The 20-something Sky Ferreira is a bit of a conundrum. She plays the wounded dove to her advantage, but she also wants to be the girl with the most cake. Her persona shifts from tough chick to a pouty little brat late for a method acting clinic. Will the real Sky please step forward.
M.I.A. owns her crowd and she knows it. So she never hesitates to give the people what they paid for at the gate. The stage looks like an old Benetton ad from the ’80s. Backup dancers twirl about in one-piece body suits that are comprised solely of primary colors. Pinwheels are adorned with similarly themed lights, turning Union Park into a carnival. The Sri Lankan rapper gets the subs pumping so hard the music is felt as much as it’s heard. The size of the swelling crowd seems ten times what it is, purely because no one is standing still.
Day three closes out with what has to be the festival’s strangest booking. What is R. Kelly – a mega star with records that have sold millions – doing closing out a festival that is more about what’s coming than what’s already been? From the New Year’s Eve-like countdown it’s apparent he isn’t going to tone it down for this demographic.

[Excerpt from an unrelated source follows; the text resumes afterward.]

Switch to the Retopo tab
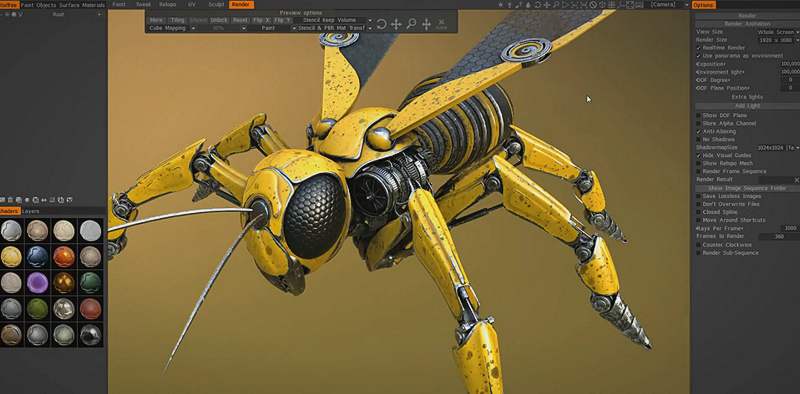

A huge choir adorned in flowing fire-engine red robes precede him. He finally emerges in a white sequined sweater, dark shades, plenty of gold, and a crisp Chicago Bulls cap.
As he works his way through his baby-making catalog, lasers shoot across the park while dozens of white beach balls bob up and down throughout the crowd. The light rain (seriously, again?!) serves as a refracting surface. Who would have guessed that the closing moments of Pitchfork 2013 would resemble a scene from Close Encounters Of The Third Kind?